– Content and Marketing Coordinator, Press Office at EmmanuelleChaix
Summer is definitely drawing to a close now. I, like many other Londoners, attempted to elongate the season, by squeezing out another BBQ on Saturday, only to find myself standing in the rain in my flip flops. It is a shame that summer is over, but we can look back on the past few months, and relish in what a great time it has been. The weather has been glorious and The World Cup was absolutely spectacular. We will definitely remember the English team for a while, and they will find themselves placed amongst the rest of our country’s footballing greats. I felt it was important, however, if we are adding to the Football hall of fame, to remind ourselves of the original English football hero. The canine detective, Sherlock Bones if you will, Pickles, the crossbreed Collie.
In 1966, England was preparing to host the 8th Word Cup, excitement was building around the nation, and the Jules Rimet Trophy was being paraded round the country. In March 1966, it was being showcased at a stamp exhibition in Westminster. The trophy was in a glass cabinet and guarded by 6 police officers, but disaster struck when the trophy went walkies. ‘The FA deeply regrets this most unfortunate incident.

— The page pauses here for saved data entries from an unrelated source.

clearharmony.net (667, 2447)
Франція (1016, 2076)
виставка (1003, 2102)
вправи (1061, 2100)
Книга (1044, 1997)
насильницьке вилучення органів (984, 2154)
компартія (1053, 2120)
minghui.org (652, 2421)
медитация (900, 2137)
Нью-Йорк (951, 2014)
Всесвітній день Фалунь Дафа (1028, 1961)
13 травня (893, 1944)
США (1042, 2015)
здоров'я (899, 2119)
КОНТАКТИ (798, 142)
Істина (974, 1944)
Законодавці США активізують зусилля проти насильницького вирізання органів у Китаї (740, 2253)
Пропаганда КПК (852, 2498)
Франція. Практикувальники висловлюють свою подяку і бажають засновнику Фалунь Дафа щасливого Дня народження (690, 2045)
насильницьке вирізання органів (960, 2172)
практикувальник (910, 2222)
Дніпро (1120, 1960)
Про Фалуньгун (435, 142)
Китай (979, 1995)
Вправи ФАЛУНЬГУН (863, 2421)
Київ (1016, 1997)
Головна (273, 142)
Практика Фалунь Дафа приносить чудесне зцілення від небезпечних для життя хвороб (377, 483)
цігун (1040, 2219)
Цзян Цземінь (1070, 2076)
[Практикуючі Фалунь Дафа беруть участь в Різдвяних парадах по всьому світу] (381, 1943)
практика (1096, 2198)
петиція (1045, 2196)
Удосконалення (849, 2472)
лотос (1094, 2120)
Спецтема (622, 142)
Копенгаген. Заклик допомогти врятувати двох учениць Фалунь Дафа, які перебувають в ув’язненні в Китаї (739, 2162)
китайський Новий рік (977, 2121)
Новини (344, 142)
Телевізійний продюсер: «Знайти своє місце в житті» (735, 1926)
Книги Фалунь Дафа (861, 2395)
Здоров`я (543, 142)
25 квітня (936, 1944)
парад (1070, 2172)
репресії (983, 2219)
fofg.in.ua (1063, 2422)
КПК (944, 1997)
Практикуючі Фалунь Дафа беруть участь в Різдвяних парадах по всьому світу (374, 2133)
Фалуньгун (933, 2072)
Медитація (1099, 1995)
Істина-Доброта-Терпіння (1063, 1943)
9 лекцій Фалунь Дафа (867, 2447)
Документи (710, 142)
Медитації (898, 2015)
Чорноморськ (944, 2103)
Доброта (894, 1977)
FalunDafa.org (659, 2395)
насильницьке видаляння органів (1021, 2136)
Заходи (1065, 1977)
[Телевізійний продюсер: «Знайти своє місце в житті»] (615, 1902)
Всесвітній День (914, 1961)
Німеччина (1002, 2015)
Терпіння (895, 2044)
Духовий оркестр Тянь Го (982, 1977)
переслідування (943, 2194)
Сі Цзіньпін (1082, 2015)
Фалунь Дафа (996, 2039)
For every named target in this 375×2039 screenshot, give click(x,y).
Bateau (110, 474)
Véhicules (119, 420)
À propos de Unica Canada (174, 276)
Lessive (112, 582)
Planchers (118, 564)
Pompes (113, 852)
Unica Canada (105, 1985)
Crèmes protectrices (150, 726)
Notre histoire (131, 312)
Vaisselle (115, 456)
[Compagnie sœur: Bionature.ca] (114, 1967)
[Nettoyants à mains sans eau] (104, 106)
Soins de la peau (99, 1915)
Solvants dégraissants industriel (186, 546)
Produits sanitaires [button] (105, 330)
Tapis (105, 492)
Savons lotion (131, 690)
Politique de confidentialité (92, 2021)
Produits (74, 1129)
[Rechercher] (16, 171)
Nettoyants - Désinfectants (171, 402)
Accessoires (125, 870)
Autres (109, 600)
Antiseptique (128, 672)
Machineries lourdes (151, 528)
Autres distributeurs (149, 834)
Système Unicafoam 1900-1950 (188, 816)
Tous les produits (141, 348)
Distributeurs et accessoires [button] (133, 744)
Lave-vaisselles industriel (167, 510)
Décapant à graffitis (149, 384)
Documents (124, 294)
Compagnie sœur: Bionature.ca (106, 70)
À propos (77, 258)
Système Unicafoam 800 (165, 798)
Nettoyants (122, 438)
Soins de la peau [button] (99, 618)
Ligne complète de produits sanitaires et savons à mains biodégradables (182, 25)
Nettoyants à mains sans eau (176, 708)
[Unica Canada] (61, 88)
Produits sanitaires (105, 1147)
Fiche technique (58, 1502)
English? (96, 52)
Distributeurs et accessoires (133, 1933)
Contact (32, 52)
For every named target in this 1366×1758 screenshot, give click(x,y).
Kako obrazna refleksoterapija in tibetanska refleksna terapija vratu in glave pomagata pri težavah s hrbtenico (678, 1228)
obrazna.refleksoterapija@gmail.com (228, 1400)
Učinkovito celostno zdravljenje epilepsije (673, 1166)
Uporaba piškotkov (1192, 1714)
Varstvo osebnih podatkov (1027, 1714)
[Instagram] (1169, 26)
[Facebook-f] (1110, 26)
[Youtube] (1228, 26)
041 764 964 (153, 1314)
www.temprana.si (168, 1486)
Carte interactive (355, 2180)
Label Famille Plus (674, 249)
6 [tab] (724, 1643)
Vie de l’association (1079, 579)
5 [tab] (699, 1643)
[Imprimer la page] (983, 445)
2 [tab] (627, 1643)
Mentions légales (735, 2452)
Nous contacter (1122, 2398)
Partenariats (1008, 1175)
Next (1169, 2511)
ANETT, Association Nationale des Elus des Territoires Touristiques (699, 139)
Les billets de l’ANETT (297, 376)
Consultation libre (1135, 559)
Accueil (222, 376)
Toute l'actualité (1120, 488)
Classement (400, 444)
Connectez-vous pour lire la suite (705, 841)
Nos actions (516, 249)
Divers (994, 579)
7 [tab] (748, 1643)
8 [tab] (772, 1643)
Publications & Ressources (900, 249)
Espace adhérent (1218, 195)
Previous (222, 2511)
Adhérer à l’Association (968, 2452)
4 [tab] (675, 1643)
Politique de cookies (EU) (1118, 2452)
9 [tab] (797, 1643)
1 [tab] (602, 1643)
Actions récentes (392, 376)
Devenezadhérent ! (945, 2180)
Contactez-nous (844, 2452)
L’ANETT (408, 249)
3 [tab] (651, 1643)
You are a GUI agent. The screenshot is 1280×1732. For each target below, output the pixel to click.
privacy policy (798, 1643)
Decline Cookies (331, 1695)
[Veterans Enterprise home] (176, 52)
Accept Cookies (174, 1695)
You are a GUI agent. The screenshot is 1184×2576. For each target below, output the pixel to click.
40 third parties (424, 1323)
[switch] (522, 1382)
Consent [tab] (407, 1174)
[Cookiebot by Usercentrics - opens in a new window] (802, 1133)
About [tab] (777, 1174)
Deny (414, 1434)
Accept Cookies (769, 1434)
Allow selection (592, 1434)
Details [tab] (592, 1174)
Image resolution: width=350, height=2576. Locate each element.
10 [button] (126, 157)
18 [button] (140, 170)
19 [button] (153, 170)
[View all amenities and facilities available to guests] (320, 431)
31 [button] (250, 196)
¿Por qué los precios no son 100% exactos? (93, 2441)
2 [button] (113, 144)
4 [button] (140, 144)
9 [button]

It inevitably brings discredit to both the FA and this country.’ Was the rather bleak official statement given. The country went into melt down, determined to find the trophy. Rewards where offered up by numerous people for its safe return, but nothing came to light. There were false leads and rather farcical bribe attempts, but as the tournament came ever closer, we were trophy-less.
All of this changed when our heroic crossbreed Collie pawed into the frame. Pickles was on a walk in Upper Norwood, South London, with his owner David Corbett. Corbett speaks of Pickles catching a scent and disappearing into a bush. It was only when Corbett ventured towards his dog with a lead that he became aware that Pickles was investigating a brown package. Following Pickles’ adamant sniffing, he opened it up to discover the missing trophy.
Pickles immediately became a national celebrity. He was awarded a silver medal by the secretary of the National Canine Defence League (now the Dogs Trust), was presented with a silver platter covered with money and a bone chew toy, as well as being given a year’s supply of dog’s food. He even used his new found fame to get into acting, appearing in the comic caper ‘The Spy with the Cold Nose’, in which he received the double the usual fee a dog would be paid, due to his star status.
The infamous picture of Bobby Moore raising this same trophy after England won the entire tournament, presumably after being inspired by Pickles’ antics, is etched into the mind of any football fan. It marks the first and last time England had success on an international stage.
Without our canine hero, the country would have had a very different summer and Pickles should always be remembered as England’s first footballing hero.